How to prove that $\text{Ker}(A)=\text{Ker}(A^2)$ if $A$ is a normal operator?

Question

Prove that $\text{Ker}(A)=\text{Ker}(A^2)$ if $A$ is a normal operator.

I know that that $\text{Ker}(A)\subseteq \text{Ker}(A^2)$, which I proved as follows: $x\in \text{Ker}(A) \implies Ax=0\implies(AA)x=A(Ax)=0\implies x\in \text{Ker}(A^2)$

Answer 1

While this should be clear from the spectrum theorem, it can be established directly.

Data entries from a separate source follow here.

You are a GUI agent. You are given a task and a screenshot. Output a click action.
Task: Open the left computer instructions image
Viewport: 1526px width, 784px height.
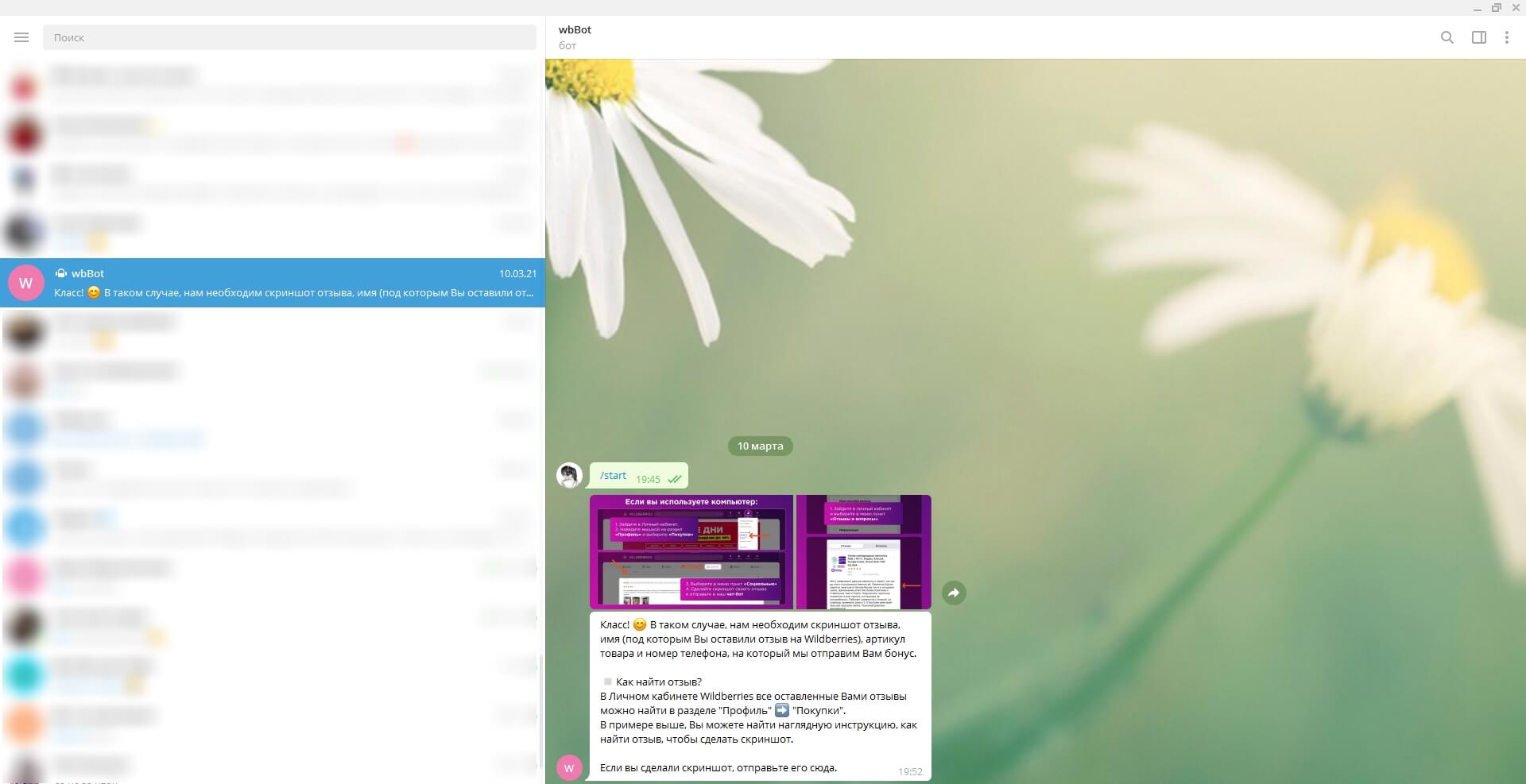click(x=691, y=551)
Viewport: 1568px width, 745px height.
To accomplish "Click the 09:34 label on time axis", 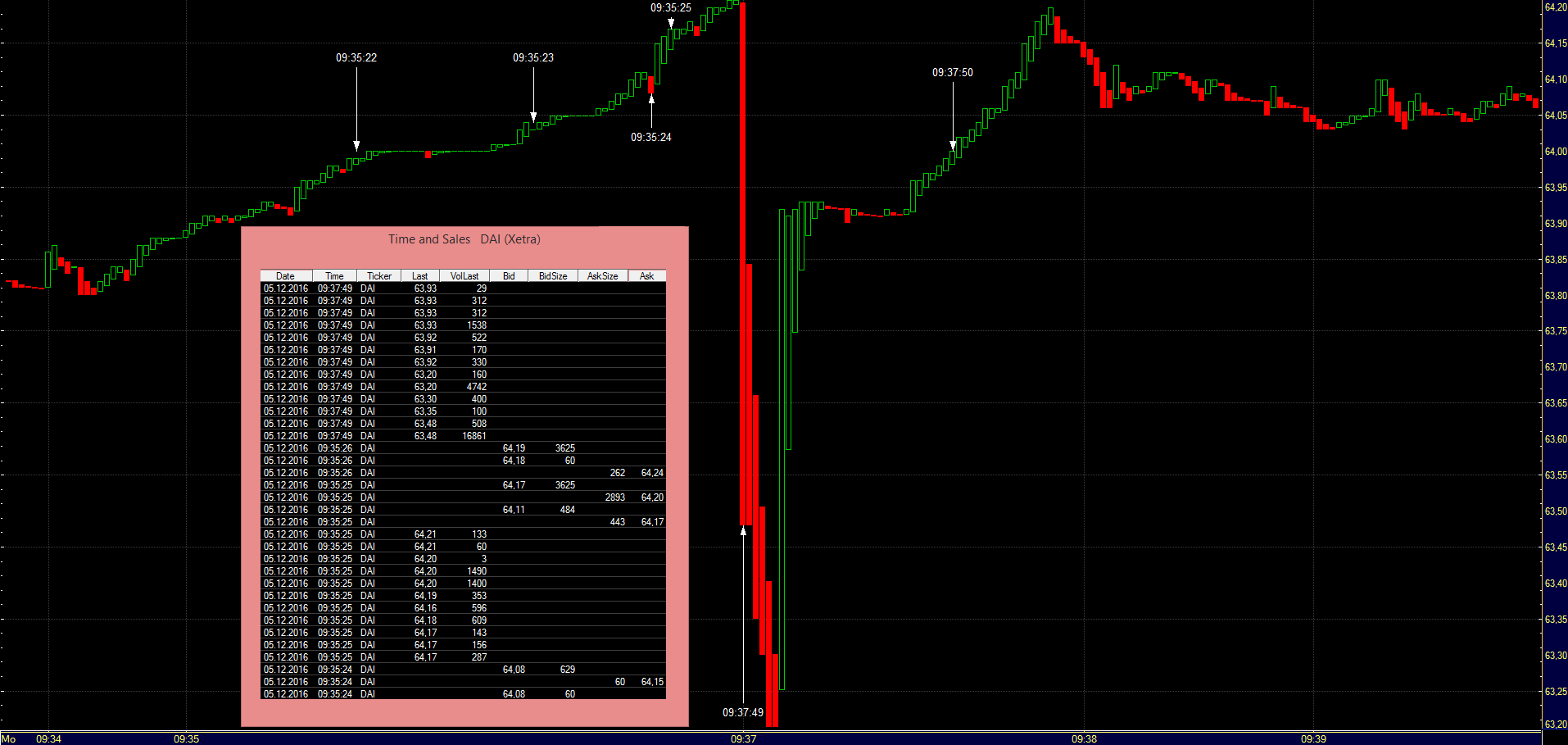I will (x=48, y=739).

If $A^2x=0$, then $$0=(A^2x, A^2x)=(Ax, A^*A^2x)=(Ax, AA^*Ax)=(A^*Ax, A^*Ax)$$

Thus $A^*Ax=0$, hence $$0=(A^*Ax, x)=(Ax, Ax)$$

So $Ax=0$.

Answer 2

Any normal operator $A$ has the same kernel as its adjoint (since $\|Ax\|^2=(A^*Ax,x)=(AA^*x,x)=\|A^*x\|^2$), hence

$$A^2x=0\Rightarrow Ax\in\ker A=\ker A^*\Rightarrow0=(0,x)=(A^*Ax,x)=\|Ax\|^2.$$